The study aims to evaluate the beta 3 agonist drug (Mirabegron) as regard its safety and efficacy when used in children with non neurogenic voiding dysfunction, including children suffering from frequency, urgency, urgency incontinence and hesitancy who do not have neurological disease explaining these symptoms and who failed behavioral urotherapy.

The patients will be randomly allocated into two groups, one will receive standard behavioral therapy plus Mirabegron, the other will receive standard behavioral therapy plus the anticholinergic drug Solifenacin for three months.

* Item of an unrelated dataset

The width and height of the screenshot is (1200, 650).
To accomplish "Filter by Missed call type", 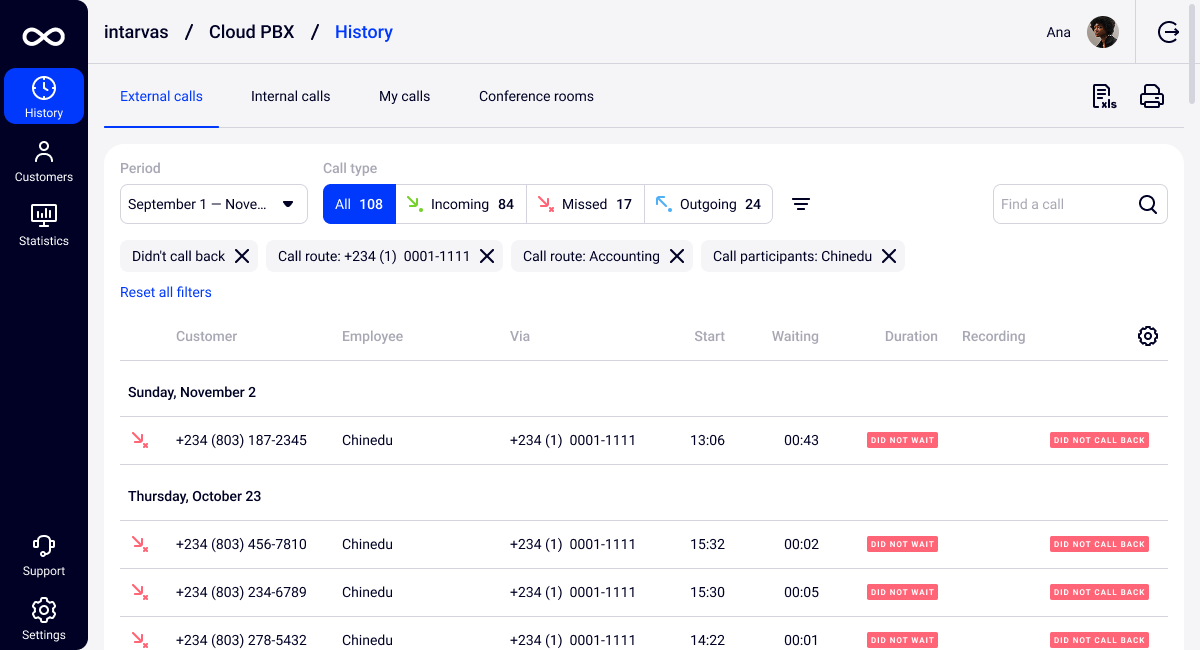I will click(585, 204).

Patients will be assessed initially and after three months using:

Medical and voiding history (bladder voiding diary, Dysfunctional voiding symptom score (DVSS) , Bristol Stool Scale)
Dysfunctional voiding symptom score (DVSS) , Bristol Stool Scale
Urine analysis and mid-stream urine culture.
Uroflowmetry.
Pelvic US and post-void residual urine (PVR).

Enrollment

70 estimated patients

Sex

All

Ages

5 to 18 years old

Volunteers

Accepts Healthy Volunteers

Inclusion criteria

Children with non-neurogenic voiding dysfunction predominantly filling phase dysfunctions or OAB, refractory to behavioral therapy as a primary monotherapy, with dysfunctional voiding symptom score of ≥6 for females and ≥9 for males, between the age of 5 & 18 years old.

Exclusion criteria

Neurogenic or anatomical bladder problems.
Patients with contraindications to Beta 3 agonists or anticholinergic drugs.

Trial design

Primary purpose

Treatment

Allocation

Randomized

Interventional model

Parallel Assignment

Masking

Triple Blind

70 participants in 2 patient groups

Intervention

Experimental group

Description:

This arm will receive standard behavioral therapy plus Mirabegron with adjusted-dose regimen (25-50 mg), patients of 20-40 kg will receive 25-50 mg once a day; patients \>40 kg will receive 50 mg once a day, for three months.

Treatment:

Drug: Beta3-Agonists, Adrenergic

Control

Active Comparator group

Description:

This arm will receive will receive standard behavioral therapy plus Solifenacin with a daily dosage of (2.5-10 mg/kg), for three months.

Treatment:

Drug: Anticholinergic drug, Solifenacin